What we do
Risk and compliance management
Some clients approach us because IT is keeping them awake at night with worry. All modern businesses are dependent on IT, there are increasing cyber and security threats, and regulatory and other compliance issues. But the IT guys rarely speak the same English you do!
Cybersecurity risks are increasingly prevalent and we meet clients whose businesses have literally been brought to a standstill by online attacks. But risk and compliance management is a difficult area to get right and there is no end to the money you could spend on hardware, software and advice.
“We can present issues and options in business terms to allow the senior team to assess the real business risk, your own appetite for risk, and to decide what to do and put in place a plan.”
Frequently we work with companies where the internal IT team are frustrated by what they see as management inaction, because the IT managers are unable to explain the issues to the Board in language they understand and to distinguish between real business threats and nice-to-have’s.
Compliance and risk issues can be extremely complex and people who don’t have an IT background typically don’t have enough time to fully understand the details and make an assessment of what is sensible and what is not. We are unique because one of our Principals can get involved in every aspect of your IT from servers and infrastructure to bespoke software, can understand your business, the demands of your sector, your processes and data, your client and supplier contracts. We can present issues and options in business terms to allow the senior team to assess the real business risk, your own appetite for risk, and to decide what to do and put in place a plan.
All our Principals have wide experience of common regulations and expected practice and where we need to we have excellent links to experts in legal issues and specific technical risks areas.

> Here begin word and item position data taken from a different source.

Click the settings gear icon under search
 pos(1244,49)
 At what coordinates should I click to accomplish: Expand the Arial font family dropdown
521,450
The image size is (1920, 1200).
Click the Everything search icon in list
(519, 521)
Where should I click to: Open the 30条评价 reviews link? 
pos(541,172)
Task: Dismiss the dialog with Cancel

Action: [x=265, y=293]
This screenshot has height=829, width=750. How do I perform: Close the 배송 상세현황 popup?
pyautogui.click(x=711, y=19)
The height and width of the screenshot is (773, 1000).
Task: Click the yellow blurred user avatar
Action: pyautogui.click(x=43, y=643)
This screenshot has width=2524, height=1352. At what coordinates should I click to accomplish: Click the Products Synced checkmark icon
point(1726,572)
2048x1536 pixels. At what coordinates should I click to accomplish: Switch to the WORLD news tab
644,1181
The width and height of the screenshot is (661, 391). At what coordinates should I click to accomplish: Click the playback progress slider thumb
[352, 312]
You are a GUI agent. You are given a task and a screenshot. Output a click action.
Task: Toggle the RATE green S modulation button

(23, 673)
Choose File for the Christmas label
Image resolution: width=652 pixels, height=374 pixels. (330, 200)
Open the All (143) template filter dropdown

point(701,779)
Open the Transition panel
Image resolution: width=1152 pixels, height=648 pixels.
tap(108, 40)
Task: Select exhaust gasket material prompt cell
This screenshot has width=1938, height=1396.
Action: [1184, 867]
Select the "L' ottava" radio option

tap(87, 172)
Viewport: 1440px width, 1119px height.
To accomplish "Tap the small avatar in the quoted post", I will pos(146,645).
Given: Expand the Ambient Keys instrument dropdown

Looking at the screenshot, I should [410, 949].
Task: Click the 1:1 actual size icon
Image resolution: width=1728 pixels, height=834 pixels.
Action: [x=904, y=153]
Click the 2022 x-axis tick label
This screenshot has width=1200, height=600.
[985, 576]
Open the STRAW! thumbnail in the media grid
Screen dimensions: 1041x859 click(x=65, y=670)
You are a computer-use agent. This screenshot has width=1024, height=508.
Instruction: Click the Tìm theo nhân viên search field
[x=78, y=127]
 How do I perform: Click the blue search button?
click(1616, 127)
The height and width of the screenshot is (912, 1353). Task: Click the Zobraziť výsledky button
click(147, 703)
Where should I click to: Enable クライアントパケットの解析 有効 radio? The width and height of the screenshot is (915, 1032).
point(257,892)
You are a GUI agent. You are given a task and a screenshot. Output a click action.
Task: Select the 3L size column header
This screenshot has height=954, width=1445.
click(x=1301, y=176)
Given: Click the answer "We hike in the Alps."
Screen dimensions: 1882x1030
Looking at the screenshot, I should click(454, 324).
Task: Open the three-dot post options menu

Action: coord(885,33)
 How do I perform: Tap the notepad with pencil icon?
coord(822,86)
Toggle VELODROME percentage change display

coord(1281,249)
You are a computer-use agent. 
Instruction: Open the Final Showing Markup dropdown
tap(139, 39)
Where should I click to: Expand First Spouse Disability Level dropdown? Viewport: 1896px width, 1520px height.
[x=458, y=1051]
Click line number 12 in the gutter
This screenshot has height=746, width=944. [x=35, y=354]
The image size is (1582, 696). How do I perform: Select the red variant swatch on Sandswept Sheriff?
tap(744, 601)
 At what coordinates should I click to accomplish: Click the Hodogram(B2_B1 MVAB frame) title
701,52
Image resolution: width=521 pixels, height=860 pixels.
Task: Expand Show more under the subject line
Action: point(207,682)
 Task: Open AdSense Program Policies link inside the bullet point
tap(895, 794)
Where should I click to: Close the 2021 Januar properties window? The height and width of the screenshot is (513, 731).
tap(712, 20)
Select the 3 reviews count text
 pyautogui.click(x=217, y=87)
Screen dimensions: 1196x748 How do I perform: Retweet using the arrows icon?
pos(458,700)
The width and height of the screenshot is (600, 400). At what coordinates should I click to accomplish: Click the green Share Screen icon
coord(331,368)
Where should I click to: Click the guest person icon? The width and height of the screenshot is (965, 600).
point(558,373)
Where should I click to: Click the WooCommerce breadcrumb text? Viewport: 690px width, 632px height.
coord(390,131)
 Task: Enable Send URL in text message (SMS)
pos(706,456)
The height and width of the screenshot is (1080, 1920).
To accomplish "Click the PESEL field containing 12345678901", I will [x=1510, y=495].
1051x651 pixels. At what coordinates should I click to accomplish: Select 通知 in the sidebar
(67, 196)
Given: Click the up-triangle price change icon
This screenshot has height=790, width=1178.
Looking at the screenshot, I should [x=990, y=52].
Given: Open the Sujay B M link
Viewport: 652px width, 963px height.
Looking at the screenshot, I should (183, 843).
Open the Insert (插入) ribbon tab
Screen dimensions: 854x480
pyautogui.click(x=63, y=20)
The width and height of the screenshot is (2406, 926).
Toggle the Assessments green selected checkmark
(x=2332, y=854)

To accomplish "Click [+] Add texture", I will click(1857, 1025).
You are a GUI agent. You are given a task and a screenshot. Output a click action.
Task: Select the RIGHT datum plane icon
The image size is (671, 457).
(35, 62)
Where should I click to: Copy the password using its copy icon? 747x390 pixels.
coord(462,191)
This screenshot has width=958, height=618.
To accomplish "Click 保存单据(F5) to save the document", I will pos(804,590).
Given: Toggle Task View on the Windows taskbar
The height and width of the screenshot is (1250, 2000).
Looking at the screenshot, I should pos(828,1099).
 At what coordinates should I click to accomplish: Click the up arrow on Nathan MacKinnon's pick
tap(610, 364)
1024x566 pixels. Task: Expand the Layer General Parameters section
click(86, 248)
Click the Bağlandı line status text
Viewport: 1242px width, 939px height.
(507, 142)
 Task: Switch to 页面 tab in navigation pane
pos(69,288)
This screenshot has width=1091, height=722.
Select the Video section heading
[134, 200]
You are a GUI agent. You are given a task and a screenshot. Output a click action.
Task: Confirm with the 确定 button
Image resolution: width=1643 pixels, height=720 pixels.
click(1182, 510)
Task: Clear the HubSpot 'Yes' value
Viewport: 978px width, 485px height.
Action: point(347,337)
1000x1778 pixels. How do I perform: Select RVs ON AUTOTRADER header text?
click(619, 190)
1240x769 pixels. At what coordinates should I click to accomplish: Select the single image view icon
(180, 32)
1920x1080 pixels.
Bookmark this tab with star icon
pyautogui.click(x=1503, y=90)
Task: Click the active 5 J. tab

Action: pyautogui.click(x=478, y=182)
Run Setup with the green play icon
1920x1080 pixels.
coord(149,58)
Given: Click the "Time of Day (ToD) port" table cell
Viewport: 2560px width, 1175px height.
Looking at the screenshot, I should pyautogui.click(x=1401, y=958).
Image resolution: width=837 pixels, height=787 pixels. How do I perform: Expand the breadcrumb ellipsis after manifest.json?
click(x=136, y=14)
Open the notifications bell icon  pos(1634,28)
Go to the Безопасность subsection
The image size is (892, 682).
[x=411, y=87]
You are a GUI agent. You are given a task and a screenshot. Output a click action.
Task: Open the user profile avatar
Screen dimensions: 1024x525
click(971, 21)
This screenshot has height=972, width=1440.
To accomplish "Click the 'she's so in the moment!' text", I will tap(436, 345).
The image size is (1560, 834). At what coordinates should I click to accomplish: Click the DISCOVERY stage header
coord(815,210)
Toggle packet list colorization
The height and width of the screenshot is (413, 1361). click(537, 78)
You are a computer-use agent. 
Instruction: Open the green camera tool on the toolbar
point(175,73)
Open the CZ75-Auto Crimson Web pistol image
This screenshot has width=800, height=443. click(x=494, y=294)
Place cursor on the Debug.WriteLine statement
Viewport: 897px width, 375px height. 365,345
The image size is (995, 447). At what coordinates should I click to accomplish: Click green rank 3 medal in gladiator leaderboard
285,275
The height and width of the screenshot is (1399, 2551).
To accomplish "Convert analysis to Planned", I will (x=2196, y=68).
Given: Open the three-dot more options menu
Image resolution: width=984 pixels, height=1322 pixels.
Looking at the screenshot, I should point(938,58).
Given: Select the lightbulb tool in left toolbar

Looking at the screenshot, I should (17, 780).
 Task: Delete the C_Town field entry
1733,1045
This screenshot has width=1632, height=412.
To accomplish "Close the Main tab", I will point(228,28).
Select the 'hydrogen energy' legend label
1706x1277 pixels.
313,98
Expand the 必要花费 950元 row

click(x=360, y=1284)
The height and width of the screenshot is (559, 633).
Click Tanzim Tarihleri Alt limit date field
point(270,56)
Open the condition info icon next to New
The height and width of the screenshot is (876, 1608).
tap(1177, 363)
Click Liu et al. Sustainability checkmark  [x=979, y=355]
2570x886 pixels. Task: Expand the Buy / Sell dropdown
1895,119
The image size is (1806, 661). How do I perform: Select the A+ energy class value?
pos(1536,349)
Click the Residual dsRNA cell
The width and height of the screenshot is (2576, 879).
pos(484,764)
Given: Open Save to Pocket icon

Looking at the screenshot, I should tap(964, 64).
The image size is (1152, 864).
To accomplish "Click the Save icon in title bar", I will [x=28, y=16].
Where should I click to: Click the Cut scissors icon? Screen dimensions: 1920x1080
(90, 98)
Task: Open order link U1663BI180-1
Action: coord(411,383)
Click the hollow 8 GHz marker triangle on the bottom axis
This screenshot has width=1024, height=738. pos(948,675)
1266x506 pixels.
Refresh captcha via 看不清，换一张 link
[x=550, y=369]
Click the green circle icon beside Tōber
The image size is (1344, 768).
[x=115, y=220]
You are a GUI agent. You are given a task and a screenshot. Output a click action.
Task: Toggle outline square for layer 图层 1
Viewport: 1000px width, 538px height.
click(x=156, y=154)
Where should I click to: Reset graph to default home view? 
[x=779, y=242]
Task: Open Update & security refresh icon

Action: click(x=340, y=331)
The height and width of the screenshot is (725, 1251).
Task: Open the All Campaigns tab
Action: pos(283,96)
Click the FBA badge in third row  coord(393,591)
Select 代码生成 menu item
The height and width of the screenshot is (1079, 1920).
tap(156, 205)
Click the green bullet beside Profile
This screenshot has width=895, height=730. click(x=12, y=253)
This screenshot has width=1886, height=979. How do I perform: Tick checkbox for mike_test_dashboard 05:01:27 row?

We also frequently help clients with business continuity planning so that they have well thought out and rehearsed plans in case the worst does happen. Again, companies of different sizes and in different sectors need very different plans. Our clients include 24/7 critical service providers who need to ensure continuity in every circumstance, but we also have clients who are smaller consultancies looking for simple solutions based on home-working.
Our clients also include high-profile online services who are subject to sustained cyberattack, but also traditional companies who simply need up to date antivirus and sensible ways of working.